● **Set task**
Select every line of the listing below that contains the word "button", and copy each of those lines in full.

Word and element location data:
-*-*-

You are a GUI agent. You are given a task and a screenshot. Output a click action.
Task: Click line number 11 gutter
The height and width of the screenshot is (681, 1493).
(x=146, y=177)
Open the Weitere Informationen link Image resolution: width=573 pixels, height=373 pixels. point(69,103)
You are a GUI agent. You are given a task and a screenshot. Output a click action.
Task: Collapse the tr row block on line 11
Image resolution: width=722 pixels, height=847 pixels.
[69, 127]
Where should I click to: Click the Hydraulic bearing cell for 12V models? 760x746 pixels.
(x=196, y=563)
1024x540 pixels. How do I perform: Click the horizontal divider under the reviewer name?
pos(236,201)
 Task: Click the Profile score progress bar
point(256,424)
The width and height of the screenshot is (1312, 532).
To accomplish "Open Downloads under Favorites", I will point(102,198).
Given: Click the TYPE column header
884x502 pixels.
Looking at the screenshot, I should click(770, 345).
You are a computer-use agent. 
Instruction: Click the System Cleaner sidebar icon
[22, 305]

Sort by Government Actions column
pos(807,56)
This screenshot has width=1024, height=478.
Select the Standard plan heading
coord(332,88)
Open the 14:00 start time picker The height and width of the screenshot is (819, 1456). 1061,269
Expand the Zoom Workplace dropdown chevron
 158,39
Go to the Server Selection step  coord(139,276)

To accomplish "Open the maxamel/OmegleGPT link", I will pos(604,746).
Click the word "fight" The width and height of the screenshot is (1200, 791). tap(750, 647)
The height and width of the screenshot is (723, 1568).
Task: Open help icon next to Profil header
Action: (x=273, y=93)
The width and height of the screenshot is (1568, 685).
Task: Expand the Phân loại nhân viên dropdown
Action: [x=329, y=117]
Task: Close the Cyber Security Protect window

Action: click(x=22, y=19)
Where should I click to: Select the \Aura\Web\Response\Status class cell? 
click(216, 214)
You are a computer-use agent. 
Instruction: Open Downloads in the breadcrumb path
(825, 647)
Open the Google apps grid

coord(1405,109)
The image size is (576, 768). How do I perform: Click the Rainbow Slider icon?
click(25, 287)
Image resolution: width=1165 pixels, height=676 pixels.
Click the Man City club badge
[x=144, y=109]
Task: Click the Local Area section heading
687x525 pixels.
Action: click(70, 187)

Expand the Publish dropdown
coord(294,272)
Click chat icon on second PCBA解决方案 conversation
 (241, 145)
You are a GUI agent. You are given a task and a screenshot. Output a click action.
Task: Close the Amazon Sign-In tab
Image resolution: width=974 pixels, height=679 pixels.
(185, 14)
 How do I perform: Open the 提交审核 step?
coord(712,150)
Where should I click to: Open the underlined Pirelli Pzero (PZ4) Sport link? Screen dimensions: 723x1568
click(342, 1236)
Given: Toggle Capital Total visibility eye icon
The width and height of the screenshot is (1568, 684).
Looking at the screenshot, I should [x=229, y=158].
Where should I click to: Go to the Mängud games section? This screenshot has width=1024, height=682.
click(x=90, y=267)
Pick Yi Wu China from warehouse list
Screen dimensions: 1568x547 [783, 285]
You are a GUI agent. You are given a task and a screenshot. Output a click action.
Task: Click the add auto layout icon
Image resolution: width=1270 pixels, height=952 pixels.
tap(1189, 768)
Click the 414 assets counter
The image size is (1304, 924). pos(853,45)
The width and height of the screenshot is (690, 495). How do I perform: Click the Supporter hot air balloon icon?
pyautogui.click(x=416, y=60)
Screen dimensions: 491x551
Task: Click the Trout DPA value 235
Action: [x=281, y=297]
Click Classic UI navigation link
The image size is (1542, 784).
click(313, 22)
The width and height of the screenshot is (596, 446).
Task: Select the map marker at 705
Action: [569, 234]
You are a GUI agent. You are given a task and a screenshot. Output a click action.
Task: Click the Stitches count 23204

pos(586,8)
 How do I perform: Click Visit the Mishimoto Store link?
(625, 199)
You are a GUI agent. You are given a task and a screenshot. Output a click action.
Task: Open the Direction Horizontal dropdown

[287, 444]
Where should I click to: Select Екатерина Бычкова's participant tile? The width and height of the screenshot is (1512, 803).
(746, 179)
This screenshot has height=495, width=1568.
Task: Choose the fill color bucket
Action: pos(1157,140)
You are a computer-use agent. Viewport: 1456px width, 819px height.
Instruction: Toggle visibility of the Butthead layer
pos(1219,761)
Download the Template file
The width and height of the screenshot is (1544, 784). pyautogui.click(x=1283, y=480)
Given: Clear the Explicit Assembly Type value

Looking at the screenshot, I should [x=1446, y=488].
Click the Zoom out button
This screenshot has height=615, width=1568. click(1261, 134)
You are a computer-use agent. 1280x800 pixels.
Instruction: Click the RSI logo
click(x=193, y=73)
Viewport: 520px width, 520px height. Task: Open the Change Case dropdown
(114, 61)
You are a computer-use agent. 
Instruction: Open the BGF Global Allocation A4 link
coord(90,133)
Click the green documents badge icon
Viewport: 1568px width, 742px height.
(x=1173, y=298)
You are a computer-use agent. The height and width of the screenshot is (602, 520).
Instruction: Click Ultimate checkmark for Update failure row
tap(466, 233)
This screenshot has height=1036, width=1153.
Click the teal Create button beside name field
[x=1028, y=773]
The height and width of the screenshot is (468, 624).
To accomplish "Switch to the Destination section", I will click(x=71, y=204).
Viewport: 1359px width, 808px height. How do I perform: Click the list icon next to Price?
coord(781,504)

-*-*-

● **Response to this task**
Click the Zoom out button
Click the teal Create button beside name field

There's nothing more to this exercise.